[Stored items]

....................

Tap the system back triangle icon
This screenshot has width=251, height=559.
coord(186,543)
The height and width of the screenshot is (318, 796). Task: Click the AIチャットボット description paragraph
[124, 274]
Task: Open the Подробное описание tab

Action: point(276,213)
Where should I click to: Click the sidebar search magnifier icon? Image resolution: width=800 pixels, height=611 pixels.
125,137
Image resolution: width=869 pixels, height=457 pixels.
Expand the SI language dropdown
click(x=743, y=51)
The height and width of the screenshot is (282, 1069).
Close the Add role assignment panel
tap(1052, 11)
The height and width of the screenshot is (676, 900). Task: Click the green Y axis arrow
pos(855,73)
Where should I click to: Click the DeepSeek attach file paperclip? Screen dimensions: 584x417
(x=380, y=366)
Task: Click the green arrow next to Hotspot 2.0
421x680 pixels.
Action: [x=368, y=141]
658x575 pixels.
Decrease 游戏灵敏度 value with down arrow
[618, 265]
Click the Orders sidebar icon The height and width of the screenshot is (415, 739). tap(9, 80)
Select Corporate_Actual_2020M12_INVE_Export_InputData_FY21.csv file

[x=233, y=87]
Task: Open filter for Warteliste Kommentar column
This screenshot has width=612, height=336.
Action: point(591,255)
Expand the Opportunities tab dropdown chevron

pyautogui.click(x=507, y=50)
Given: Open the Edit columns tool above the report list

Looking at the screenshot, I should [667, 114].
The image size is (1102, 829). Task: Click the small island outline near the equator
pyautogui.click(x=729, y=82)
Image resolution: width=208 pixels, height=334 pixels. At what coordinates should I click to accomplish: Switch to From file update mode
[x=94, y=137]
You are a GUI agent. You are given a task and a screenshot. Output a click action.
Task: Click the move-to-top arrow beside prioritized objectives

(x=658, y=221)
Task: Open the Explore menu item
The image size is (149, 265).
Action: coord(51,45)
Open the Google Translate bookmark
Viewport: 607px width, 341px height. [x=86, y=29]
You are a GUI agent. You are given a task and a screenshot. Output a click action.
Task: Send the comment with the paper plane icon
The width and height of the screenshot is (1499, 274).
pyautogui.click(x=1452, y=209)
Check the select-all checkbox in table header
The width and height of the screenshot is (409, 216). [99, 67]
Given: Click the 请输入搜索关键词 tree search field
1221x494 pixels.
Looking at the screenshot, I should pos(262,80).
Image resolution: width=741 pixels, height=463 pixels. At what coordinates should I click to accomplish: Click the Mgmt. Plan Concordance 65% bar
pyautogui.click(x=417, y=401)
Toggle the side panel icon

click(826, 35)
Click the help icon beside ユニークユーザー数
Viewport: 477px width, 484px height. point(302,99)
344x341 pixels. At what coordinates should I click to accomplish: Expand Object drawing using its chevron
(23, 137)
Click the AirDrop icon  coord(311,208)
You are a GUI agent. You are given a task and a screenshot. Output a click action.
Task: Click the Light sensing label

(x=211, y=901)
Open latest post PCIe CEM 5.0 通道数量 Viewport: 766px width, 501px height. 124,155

....................

What you should do:
Exact copies of all the entries above are to be printed.

The answer:
Tap the system back triangle icon
This screenshot has width=251, height=559.
coord(186,543)
The height and width of the screenshot is (318, 796). Task: Click the AIチャットボット description paragraph
[124, 274]
Task: Open the Подробное описание tab

Action: point(276,213)
Where should I click to: Click the sidebar search magnifier icon? Image resolution: width=800 pixels, height=611 pixels.
125,137
Image resolution: width=869 pixels, height=457 pixels.
Expand the SI language dropdown
click(x=743, y=51)
The height and width of the screenshot is (282, 1069).
Close the Add role assignment panel
tap(1052, 11)
The height and width of the screenshot is (676, 900). Task: Click the green Y axis arrow
pos(855,73)
Where should I click to: Click the DeepSeek attach file paperclip? Screen dimensions: 584x417
(x=380, y=366)
Task: Click the green arrow next to Hotspot 2.0
421x680 pixels.
Action: [x=368, y=141]
658x575 pixels.
Decrease 游戏灵敏度 value with down arrow
[618, 265]
Click the Orders sidebar icon The height and width of the screenshot is (415, 739). tap(9, 80)
Select Corporate_Actual_2020M12_INVE_Export_InputData_FY21.csv file

[x=233, y=87]
Task: Open filter for Warteliste Kommentar column
This screenshot has width=612, height=336.
Action: point(591,255)
Expand the Opportunities tab dropdown chevron

pyautogui.click(x=507, y=50)
Given: Open the Edit columns tool above the report list

Looking at the screenshot, I should [667, 114].
The image size is (1102, 829). Task: Click the small island outline near the equator
pyautogui.click(x=729, y=82)
Image resolution: width=208 pixels, height=334 pixels. At what coordinates should I click to accomplish: Switch to From file update mode
[x=94, y=137]
You are a GUI agent. You are given a task and a screenshot. Output a click action.
Task: Click the move-to-top arrow beside prioritized objectives

(x=658, y=221)
Task: Open the Explore menu item
The image size is (149, 265).
Action: coord(51,45)
Open the Google Translate bookmark
Viewport: 607px width, 341px height. [x=86, y=29]
You are a GUI agent. You are given a task and a screenshot. Output a click action.
Task: Send the comment with the paper plane icon
The width and height of the screenshot is (1499, 274).
pyautogui.click(x=1452, y=209)
Check the select-all checkbox in table header
The width and height of the screenshot is (409, 216). [99, 67]
Given: Click the 请输入搜索关键词 tree search field
1221x494 pixels.
Looking at the screenshot, I should pos(262,80).
Image resolution: width=741 pixels, height=463 pixels. At what coordinates should I click to accomplish: Click the Mgmt. Plan Concordance 65% bar
pyautogui.click(x=417, y=401)
Toggle the side panel icon

click(826, 35)
Click the help icon beside ユニークユーザー数
Viewport: 477px width, 484px height. point(302,99)
344x341 pixels. At what coordinates should I click to accomplish: Expand Object drawing using its chevron
(23, 137)
Click the AirDrop icon  coord(311,208)
You are a GUI agent. You are given a task and a screenshot. Output a click action.
Task: Click the Light sensing label

(x=211, y=901)
Open latest post PCIe CEM 5.0 通道数量 Viewport: 766px width, 501px height. 124,155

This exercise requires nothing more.